- _What needs to be done_:
Copy out the items again, starting with the line that contains "Click the #1 rank badge" and ending with the line that contains "pos(38,100)", with both of those lines included.

start

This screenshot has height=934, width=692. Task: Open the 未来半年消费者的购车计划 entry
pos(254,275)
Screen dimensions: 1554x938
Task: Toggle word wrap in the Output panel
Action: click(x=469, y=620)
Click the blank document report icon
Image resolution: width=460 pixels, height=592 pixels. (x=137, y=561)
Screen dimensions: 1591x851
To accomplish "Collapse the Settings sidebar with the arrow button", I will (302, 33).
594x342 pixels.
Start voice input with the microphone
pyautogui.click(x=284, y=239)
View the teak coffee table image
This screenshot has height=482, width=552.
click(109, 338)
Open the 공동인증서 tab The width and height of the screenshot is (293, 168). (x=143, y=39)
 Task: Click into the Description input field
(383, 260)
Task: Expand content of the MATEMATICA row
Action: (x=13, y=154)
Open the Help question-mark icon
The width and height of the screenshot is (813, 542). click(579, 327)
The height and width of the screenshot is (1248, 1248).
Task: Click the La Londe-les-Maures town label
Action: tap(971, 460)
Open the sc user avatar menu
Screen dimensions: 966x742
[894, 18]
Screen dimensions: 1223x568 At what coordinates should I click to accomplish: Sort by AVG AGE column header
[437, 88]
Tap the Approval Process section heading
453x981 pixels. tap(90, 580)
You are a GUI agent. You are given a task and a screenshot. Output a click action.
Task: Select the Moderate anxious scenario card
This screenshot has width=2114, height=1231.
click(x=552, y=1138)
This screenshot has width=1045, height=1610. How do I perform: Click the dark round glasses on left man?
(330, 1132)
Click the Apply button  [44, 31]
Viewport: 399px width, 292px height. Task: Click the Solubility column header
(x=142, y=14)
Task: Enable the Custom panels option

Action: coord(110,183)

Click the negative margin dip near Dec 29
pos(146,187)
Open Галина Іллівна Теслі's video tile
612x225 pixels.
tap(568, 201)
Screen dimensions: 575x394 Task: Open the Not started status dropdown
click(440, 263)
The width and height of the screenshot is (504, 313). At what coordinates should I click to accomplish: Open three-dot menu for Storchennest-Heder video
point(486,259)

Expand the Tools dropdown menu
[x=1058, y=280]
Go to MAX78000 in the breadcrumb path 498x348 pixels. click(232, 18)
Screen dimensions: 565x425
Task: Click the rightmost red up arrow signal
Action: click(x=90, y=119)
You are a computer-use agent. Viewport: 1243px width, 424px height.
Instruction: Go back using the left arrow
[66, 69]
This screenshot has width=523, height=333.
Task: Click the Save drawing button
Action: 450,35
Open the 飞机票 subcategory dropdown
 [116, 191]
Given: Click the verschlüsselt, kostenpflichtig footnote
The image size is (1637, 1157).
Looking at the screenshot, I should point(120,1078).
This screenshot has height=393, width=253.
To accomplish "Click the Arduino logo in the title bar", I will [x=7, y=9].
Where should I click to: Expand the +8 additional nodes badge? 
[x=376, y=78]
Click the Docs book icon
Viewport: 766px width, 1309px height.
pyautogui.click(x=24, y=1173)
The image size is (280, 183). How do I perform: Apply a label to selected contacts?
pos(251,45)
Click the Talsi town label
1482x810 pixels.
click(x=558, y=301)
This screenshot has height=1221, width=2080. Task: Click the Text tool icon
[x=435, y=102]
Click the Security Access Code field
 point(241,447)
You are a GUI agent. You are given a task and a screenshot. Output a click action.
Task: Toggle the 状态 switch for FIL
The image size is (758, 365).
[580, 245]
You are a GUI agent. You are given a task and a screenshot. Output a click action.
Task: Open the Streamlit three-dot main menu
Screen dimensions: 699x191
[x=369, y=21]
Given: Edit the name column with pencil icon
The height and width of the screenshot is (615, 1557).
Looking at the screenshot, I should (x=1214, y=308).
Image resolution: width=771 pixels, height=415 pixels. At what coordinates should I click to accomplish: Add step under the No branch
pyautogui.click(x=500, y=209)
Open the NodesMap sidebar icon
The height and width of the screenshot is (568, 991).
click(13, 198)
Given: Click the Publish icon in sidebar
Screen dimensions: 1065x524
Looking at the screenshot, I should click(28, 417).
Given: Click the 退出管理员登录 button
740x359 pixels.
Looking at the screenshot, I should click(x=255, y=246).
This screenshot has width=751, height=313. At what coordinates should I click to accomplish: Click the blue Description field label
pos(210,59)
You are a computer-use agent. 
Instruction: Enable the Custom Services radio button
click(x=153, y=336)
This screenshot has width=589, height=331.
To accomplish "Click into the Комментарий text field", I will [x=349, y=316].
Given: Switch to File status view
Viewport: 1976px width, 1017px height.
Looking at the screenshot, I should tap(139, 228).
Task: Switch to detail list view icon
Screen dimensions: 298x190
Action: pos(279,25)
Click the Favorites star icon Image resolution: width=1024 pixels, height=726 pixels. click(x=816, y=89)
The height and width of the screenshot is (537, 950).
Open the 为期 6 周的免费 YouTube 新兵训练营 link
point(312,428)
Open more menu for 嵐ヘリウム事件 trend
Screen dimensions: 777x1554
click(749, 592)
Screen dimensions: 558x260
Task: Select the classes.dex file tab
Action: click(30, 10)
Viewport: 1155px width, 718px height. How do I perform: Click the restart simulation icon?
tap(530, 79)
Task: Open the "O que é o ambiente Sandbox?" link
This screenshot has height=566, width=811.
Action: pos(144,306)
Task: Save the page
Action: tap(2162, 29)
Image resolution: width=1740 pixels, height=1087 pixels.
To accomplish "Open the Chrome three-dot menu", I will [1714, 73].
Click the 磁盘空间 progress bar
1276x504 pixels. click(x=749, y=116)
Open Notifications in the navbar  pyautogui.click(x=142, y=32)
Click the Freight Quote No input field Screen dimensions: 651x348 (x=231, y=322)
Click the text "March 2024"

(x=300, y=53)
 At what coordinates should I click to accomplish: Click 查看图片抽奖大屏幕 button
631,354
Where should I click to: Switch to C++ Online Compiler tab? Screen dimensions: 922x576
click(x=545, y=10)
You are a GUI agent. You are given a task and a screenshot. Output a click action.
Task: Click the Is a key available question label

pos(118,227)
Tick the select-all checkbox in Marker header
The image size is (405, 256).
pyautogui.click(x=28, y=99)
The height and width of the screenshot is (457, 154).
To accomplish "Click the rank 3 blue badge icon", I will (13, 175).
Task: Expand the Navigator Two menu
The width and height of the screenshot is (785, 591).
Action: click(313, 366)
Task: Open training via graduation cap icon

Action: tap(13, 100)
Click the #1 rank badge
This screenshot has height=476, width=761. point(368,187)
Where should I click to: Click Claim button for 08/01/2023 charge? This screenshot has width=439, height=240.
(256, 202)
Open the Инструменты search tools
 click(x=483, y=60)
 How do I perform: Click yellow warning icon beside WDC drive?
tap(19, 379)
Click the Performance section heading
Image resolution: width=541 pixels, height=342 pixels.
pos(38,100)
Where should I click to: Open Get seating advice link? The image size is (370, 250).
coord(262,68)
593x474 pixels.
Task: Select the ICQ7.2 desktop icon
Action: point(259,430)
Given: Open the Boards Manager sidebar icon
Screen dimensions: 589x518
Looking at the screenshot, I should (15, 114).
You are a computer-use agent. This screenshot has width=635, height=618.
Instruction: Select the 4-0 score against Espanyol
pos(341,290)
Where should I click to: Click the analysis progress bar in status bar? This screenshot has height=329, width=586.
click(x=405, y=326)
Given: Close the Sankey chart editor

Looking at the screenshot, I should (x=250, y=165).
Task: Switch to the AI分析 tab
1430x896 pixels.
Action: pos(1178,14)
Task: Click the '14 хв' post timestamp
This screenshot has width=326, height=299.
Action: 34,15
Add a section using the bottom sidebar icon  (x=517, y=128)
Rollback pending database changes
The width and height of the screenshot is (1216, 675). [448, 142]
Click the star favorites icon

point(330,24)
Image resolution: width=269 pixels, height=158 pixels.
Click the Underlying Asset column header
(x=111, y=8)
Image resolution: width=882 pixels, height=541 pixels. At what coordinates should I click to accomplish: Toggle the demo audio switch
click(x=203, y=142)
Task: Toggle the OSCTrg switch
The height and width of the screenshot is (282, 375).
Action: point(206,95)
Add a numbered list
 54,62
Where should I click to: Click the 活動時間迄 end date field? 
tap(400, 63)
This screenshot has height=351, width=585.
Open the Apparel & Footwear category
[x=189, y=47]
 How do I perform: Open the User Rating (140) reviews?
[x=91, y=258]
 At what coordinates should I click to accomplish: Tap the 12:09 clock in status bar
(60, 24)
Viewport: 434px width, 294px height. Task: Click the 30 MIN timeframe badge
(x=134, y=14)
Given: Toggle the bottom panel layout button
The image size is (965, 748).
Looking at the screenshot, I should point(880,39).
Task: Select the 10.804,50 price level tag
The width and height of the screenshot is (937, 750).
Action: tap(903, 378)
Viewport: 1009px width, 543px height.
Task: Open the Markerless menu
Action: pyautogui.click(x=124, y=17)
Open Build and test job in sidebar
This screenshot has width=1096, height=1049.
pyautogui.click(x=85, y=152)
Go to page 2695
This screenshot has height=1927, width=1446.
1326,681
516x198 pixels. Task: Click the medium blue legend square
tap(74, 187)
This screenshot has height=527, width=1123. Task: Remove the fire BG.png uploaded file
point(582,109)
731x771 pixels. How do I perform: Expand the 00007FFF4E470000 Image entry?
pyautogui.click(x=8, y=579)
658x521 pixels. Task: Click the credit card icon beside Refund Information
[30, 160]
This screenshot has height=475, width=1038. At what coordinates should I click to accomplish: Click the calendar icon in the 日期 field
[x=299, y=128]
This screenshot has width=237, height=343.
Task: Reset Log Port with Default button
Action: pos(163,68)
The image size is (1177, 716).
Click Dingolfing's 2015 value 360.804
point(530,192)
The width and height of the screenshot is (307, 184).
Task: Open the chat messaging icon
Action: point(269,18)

end

- _Task response_:
Click the #1 rank badge
This screenshot has height=476, width=761. point(368,187)
Where should I click to: Click Claim button for 08/01/2023 charge? This screenshot has width=439, height=240.
(256, 202)
Open the Инструменты search tools
 click(x=483, y=60)
 How do I perform: Click yellow warning icon beside WDC drive?
tap(19, 379)
Click the Performance section heading
Image resolution: width=541 pixels, height=342 pixels.
pos(38,100)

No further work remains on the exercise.